The Myth of the Autonomous Vehicle
featuring Dr. Jack Stilgoe, Associate Professor of Science and Technology Studies, University College London
About the lecture
Self-driving cars or ‘autonomous’ vehicles promise to change the world in profound ways. The suggested benefits include safety, efficiency, accessibility and improved urban environments. However, questions are being raised about responsibility for crashes, safe testing and possible wider ramifications for transport systems.
In a discussion that has been dominated by science, engineering and narrow questions of ethics, there is a need to draw attention to wider questions - Who wins? Who loses? Who decides? Who pays?

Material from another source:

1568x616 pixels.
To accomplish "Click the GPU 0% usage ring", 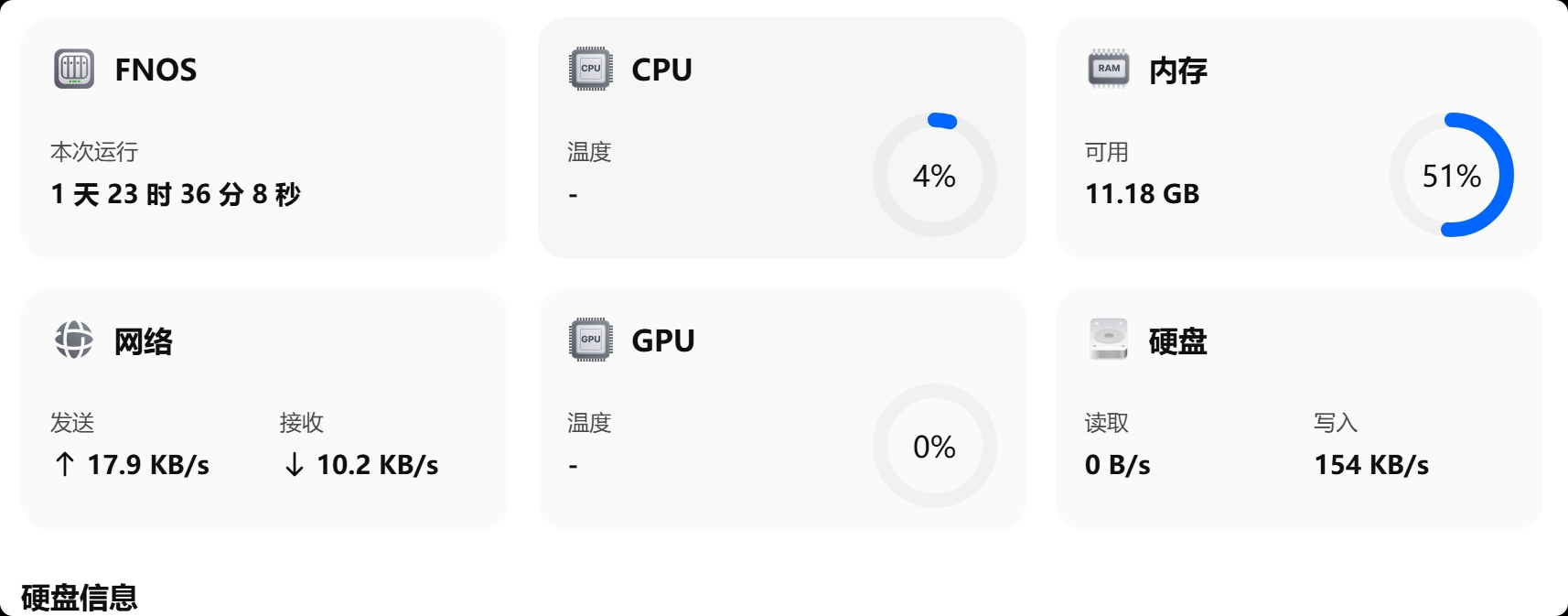I will [x=934, y=446].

In this lecture, Dr. Stilgoe discusses these aspects of seemingly autonomous technologies. He aims to drive home the point that their development, while steered by human interests and expectations and future socio-technical systems, will also be entangled in social infrastructures, rules and institutions, in complex and possibly unpredictable ways.
About the speaker
Dr. Jack Stilgoe is Associate Professor of Science and Technology Studies at University College London, where he works on the governance of emerging technologies. He runs the Driverless Futures project, funded by the UK Economic and Social Research Council, and is a fellow of the Turing Institute.
About the University
University College London (UCL) is one of the world’s leading multi-disciplinary universities, with more than 11,000 staff and 39,000 students from 150 different countries. Founded in 1826 in the heart of London, UCL became one of the two founding institutions of the University of London. UCL was the first university in England to welcome students of any religion and the first to welcome women on equal terms with men.